━━━ Text segment ━━━

Then there are the experts like Dr. Edgardo Menvielle who believe, simply put, that many transgender youth grow into transgender adults. Menvielle heads the Children's Gender and Sexuality Advocacy and Education Program at Children's National Medical Center in Washington, D.C., and oversees a support network comprised of some 300 families. "In some cases," he says, "children pretty much have to live according to their experienced gender [the gender opposite their birth sex], otherwise life is so miserable it's impossible. And if you don't act, if you deny the child's need to be who they need to be, you are subjecting them to a life that is very difficult for them and in the long run may be harming them."

Adolescence, and more specifically puberty, can be, as Menvielle says, "incredibly traumatic" for a transgender child. There are medical treatments that "block" the hormonal and physical changes of puberty; there is also hormone-replacement therapy (HRT), which triggers opposite-sex puberty. The blocking treatment is the more established option. This type of drug therapy is reversible; if a child-patient stops the treatment, puberty begins or resumes. HRT is more controversial because it has permanent effects. Once opposite-sex puberty is triggered, it cannot be undone. Neither form of treatment is FDA-approved, and there have been few tests to gauge their long-term efficacy and safety.

In February 2007, a clinic dedicated to gender-variant children opened at Children's Hospital Boston, where Dr. Norman Spack, a pediatric endocrinologist, oversees both puberty blocking and replacement therapies. Widely regarded as a pioneer in the medical treatment of transgender children, Spack is unwaveringly confident that the results of what he calls his "gender-management program" will persuade the many skeptics.

━━━

Your tasks
A. Revise the passage on transgender youth, starting with "Adolescence, and more" and going on through "efficacy and safety.", with "blocking treatment" changed to "suppression treatment".
B. According to the passage on transgender youth, when did the clinic for gender-variant children at Children's Hospital Boston open?
The material after this has no connection to the passage on transgender youth.

━━━ Supplied information ━━━

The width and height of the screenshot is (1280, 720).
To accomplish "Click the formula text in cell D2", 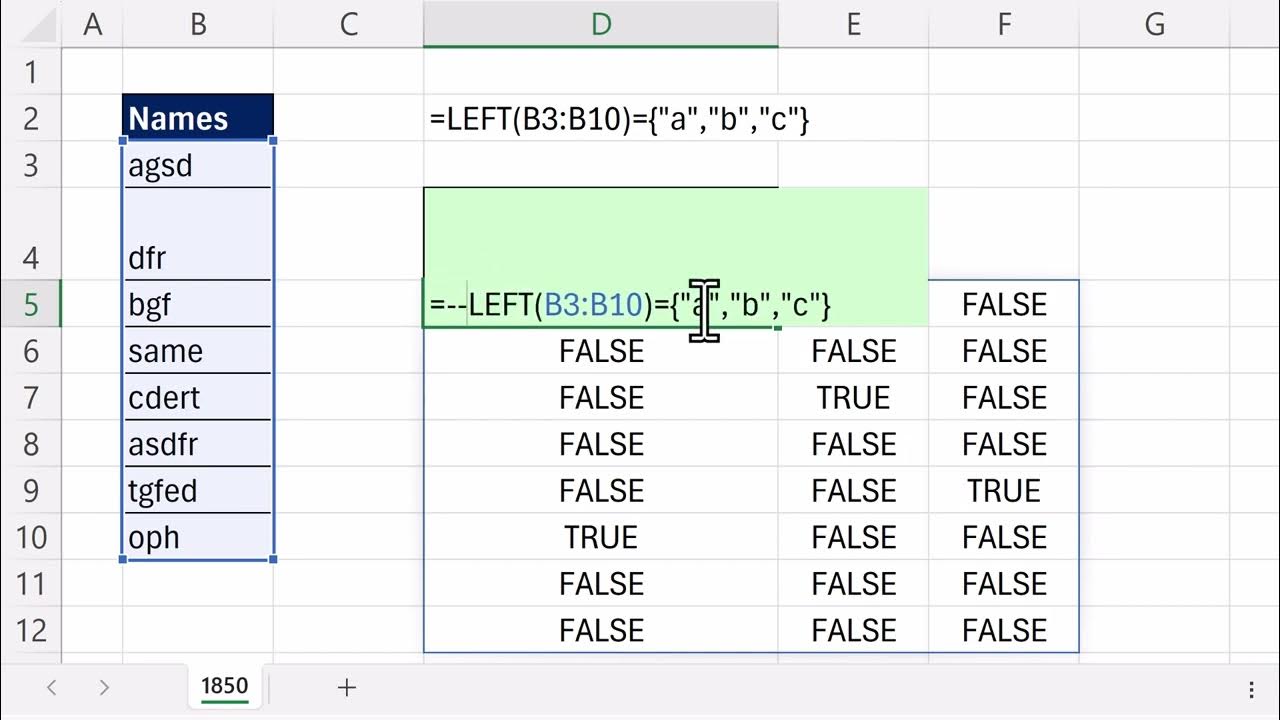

━━━

Task-by-task results
A.
Adolescence, and more specifically puberty, can be, as Menvielle says, "incredibly traumatic" for a transgender child. There are medical treatments that "block" the hormonal and physical changes of puberty; there is also hormone-replacement therapy (HRT), which triggers opposite-sex puberty. The suppression treatment is the more established option. This type of drug therapy is reversible; if a child-patient stops the treatment, puberty begins or resumes. HRT is more controversial because it has permanent effects. Once opposite-sex puberty is triggered, it cannot be undone. Neither form of treatment is FDA-approved, and there have been few tests to gauge their long-term efficacy and safety.

B. In February 2007